You're 4-5 years away from being able to apply for fellowship. No one, and I mean no one can tell you what that landscape is going to look like at that point, how many spots will be available etc. Cards is competitive, especially in the military so maxing your joint service GME selection points with research and being the best Internal Medicine resident you can be is your best shot. Getting on the radar for chief of residents early can make you a better candidate. Very very competitive candidates still get overlooked for people coming back from utilization tours because the point system is stacked against them. If you don't get selected there are one year hardship tours in places like Egypt and Korea so your time working as a general internist is shorter. It's a crap shoot from year to year so be prepared to be a good internist somewhere after residency.

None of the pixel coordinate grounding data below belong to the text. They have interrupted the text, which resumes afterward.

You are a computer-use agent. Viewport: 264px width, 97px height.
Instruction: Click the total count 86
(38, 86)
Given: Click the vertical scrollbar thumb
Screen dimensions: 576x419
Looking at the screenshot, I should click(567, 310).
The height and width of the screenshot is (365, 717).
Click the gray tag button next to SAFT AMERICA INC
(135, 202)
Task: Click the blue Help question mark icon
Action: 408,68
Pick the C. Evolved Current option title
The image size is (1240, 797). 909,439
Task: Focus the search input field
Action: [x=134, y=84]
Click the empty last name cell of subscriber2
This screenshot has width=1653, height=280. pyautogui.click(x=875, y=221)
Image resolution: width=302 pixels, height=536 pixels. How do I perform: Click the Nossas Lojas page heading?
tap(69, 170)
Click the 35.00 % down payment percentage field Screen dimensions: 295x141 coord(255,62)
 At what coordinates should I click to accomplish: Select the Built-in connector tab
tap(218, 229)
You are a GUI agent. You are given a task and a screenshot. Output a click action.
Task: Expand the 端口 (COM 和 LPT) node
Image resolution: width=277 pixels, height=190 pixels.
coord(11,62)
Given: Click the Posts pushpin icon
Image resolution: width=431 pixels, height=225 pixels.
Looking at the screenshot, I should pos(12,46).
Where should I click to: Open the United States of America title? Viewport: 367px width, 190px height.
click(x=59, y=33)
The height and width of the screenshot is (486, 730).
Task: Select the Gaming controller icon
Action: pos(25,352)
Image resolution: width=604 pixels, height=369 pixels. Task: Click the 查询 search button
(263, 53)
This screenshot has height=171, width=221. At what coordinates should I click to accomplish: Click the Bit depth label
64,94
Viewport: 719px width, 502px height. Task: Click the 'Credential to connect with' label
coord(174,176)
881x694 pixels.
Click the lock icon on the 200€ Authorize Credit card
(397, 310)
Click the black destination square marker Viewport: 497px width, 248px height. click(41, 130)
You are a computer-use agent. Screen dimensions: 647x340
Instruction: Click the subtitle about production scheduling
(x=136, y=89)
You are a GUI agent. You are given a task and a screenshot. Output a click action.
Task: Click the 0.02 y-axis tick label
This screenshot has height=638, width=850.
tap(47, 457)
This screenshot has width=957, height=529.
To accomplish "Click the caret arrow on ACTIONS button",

I wish I had better news but the unfortunate reality is you can do everything right in the Army and still not get selected because the training opportunities are limited. The good news is that most of the IM residencies produce quality doctors. None are as busy as their civilian counterparts but we're on par with a low-mid tier academic center or community program. Not the best, but not the worst either. The big MedCens have more diverse pathology and have the advantage of getting to know the PD's of the programs you're applying to but compete with fellows for procedures and have to deal with inordinate amounts of bureaucracy and institutional inertia. The smaller programs see more bread and butter and have their own advantages/disadvantages and it may be easier to snag a chief of residents spot at the smaller ones just based on numbers. Do well on your boards, find a residency you like and work hard, do well on the in-service exams and you will have done everything you can to be successful. The Army is going to do whatever it wants.